9.   C. You can use Fibre Channel to connect servers to shared storage devices with speeds of up to 128 Gbps. Fibre Channel also comes in 64, 32, 16, 8, 4, and 2 Gbps versions.

10.   C. iSCSI utilizes serialized IP packets to transmit SCSI commands across IP networks and enables servers to access remote disks as if they were locally attached.

11.   B. LUN masking is executed at the storage controller level instead of at the switch level. By providing LUN-level access control at the storage controller, the controller itself enforces access policies to the devices, making it more secure. This is the reason that physical access to the same device storing the LUNs remains “untouchable” by the entity using it.

12.   B. Multipathing creates multiple paths for the computer to reach the storage resources it is attempting to contact, improving fault tolerance and possibly speed.

13.   A. A BLOB is a collection of binary data that is stored as a single entity.

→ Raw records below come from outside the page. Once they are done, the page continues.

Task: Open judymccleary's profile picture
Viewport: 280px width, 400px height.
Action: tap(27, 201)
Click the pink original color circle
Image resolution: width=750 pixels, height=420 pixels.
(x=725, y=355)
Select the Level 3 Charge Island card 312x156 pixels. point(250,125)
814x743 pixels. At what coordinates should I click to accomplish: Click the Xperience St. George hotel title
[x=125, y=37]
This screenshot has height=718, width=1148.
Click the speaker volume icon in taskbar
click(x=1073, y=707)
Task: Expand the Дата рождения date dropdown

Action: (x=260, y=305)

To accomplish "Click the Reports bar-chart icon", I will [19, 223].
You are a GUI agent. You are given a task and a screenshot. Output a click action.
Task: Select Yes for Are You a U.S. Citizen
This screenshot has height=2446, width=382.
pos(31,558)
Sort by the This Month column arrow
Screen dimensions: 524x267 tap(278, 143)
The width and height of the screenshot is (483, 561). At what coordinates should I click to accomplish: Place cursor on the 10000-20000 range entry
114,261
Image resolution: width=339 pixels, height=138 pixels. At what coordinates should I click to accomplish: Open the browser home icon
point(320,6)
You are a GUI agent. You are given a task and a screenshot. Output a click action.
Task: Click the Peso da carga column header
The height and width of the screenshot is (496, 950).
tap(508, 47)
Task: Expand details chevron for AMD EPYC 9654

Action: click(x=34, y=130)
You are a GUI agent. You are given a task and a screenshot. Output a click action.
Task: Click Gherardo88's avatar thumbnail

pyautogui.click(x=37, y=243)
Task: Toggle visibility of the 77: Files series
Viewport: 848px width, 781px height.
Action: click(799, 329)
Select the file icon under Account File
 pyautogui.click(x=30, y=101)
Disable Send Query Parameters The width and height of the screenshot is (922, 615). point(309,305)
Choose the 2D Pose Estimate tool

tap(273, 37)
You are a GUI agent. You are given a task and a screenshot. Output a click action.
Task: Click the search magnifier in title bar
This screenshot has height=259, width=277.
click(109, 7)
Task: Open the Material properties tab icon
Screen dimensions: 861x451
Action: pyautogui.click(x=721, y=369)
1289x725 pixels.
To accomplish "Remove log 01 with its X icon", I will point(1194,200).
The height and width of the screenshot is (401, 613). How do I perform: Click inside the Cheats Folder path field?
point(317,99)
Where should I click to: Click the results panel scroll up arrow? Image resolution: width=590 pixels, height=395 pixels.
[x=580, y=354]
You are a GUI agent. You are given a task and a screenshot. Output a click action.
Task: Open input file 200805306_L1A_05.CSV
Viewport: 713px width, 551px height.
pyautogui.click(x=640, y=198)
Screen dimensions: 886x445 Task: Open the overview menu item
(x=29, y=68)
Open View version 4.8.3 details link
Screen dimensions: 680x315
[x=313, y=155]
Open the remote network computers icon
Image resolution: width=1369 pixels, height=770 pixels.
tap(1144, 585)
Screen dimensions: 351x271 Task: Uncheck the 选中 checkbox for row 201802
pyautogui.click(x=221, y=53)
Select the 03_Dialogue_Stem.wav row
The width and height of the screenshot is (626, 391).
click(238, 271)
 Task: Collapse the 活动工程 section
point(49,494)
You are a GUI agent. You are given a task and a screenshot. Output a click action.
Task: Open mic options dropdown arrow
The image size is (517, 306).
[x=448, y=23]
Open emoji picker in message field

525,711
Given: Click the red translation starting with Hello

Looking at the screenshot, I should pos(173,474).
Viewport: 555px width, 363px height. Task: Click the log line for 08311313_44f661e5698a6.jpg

BLOBs are primarily used to store images, videos, and sound.

14.   B. LUN masking enforces access policies to storage resources, and these storage policies make sure that the data on those devices is protected from unauthorized access.

15.   B. Thick provisioning would consume all the allocated space upon creation of the LUN, but performance would be consistent for a LUN that expects data to be added quickly and often because storage would not need to be continually allocated to the LUN and the storage would not be fragmented.

16.   B. Active-active solutions allow for all systems to service application requests.

17.   B, C. Synchronous replication requires high-speed, low-latency links in between sites in order to ensure adequate application performance.